Tuesday, December 8, 2015

TTEC Summer Workshop July 19-24, 2015

Roland Tester
U.S. Government Teacher
Daniel Boone High School
Gray, Tennessee 

I drove up to the National Conservation Training Center in Shepherdstown, WV on July 19th, mostly sticking to Interstate 81, with a few detours along the way (when I was young, my family took numerous trips to the Civil War battlefields that dot the landscapes of Virginia, West Virginia, and Maryland; in addition, I spent 5 years as a librarian in upstate western Virginia; revisiting old haunts from Big Lick to Foamhenge to Bridgewater was a most pleasant experience). I arrived at the NCTC in the early evening, got my credentials verified by the guard, and drove in to register, where I was surprised by the size and scope of the grounds and the facilities. 

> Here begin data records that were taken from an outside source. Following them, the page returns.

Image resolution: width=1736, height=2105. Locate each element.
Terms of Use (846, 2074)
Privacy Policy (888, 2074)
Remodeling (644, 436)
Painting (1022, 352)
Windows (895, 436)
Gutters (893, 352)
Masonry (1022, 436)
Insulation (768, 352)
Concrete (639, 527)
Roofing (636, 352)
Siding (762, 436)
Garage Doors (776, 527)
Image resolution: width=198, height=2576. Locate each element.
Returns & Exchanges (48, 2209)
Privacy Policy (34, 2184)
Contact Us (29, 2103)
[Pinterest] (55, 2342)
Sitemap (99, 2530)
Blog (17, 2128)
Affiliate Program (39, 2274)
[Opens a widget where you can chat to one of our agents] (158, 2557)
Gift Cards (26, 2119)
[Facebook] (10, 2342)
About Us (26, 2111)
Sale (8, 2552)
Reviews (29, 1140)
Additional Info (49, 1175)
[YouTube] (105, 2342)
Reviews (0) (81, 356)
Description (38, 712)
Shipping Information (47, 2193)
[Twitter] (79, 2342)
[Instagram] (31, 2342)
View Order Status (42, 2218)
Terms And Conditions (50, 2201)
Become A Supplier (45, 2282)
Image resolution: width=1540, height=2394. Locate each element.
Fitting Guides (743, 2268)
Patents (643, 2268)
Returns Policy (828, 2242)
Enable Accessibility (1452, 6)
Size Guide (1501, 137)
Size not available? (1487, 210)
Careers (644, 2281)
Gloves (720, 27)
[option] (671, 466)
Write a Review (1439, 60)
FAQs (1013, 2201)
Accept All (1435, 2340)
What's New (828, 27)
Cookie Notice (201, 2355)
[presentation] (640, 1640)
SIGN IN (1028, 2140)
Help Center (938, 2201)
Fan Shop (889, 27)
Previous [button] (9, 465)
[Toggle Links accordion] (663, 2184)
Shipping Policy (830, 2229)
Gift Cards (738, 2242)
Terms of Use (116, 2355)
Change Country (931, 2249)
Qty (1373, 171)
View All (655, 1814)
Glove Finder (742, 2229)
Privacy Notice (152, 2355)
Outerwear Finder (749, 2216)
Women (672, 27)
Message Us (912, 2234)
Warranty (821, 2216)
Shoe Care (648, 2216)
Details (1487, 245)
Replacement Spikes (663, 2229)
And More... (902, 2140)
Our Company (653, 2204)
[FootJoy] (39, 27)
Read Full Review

I dropped off my gear at the Murie Lodge, and headed over to Commons Building for supper. I cannot express how amazing the food was at the NCTC. Just for an example, I didn’t have the prime rib Sunday evening because it was the least appetizing item on the menu. A USWS agent I talked to (who had been to the facility a number of times) said that training attendees generally gained 3-5 pounds while at the NCTC. I sent my Dad a photo of the Maryland Crab Cakes I had for lunch one day, and he accused me of harassment. 

The layout of the NCTC is well-planned and executed; parking areas at the lower outskirts of the campus, next to the lodges, with the Commons and Instructional Buildings at the upper side of campus, joined by a large wooded area in the center, linked by multiple-level walkways, especially beautiful at night. In addition to the cafeteria and the instructional buildings, the NCTC campus also boasts extensive laboratory facilities, a bar/lounge, a well-equipped gymnasium/exercise center, a large auditorium, an impressive museum, and multiple exhibits, tributes, and memorials dedicated to the conservation of our national lands and the men and women and agencies that protect and preserve them. 

Out from the central campus, miles of woodlands, wetlands, riverfront areas, and sunny pastures (all cross-crossed by miles of trails) surround the facility (my Pebble data reports that I hiked 32.5 miles while at the workshop). The only thing that the campus lacked was a swimming pool and a jacuzzi, but you could always go swimming in the Potomac River if you wished. Just watch out for the local wildlife.

What can I say about the training/classes/excursions provided and hosted by the ATC/TTEC? A visit on Monday to Harper’s Ferry was definitely a highlight; seeing the official ATC headquarters, the midpoint of the Trail, and the waystation (where we met a number of thru-hikers). We did a poetry-clue quest which took us to a number of historic spots in the town (I hadn’t been to Harper’s Ferry since I was a kid, so this was most enjoyable).

Instructional time at the workshop covered practically everything about the AT; its history, the major figures involved in its establishment, expansion, and maintenance, problems facing the AT from encroaching development to overcrowding/behavioral issues stemming from its increasing popularity. We discussed myriad applications for bringing The Trail (and environmental issues in general) to the classroom. On Wednesday and Thursday, we split into different groups; I participated in the Citizen Science in the Classroom group. We did a number of Nature Hikes looking for Fibonacci sequences in plant and mineral structures, sound and smell explorations, multiple journaling/sketching, and an extensive look into the problems caused by invasive species. I learned a lot, and thought about a number of things from new perspectives (I still never found out exactly what this was that I stumbled onto on one of the outlying trails).

Of course, the greatest thing about the conference was reconnecting with the members of the Southern Cohort from our spring meeting at the Hike-Inn, and finally meeting the rest of the TTEC cohorts from the rest of the country. The only negative thing I have to say at all about the workshop at the NCTC this summer was that it came to an end; five days was far too short a time to spend with all of these wonderful and energetic people, even if a lot of them cannot pronounce “Appalachian” correctly (APP-UH-LATCH-UHN). I enjoyed hearing about all the different locales and situations that our people taught and worked in, from large urban traditional high schools, to small, very experimental K-8 schools. I suppose that this is the true indicator of the validity and relevance of the TTEC program; no matter the place and circumstances, we all had something to contribute to the group, and we all brought away new thoughts and visions to take back to our communities.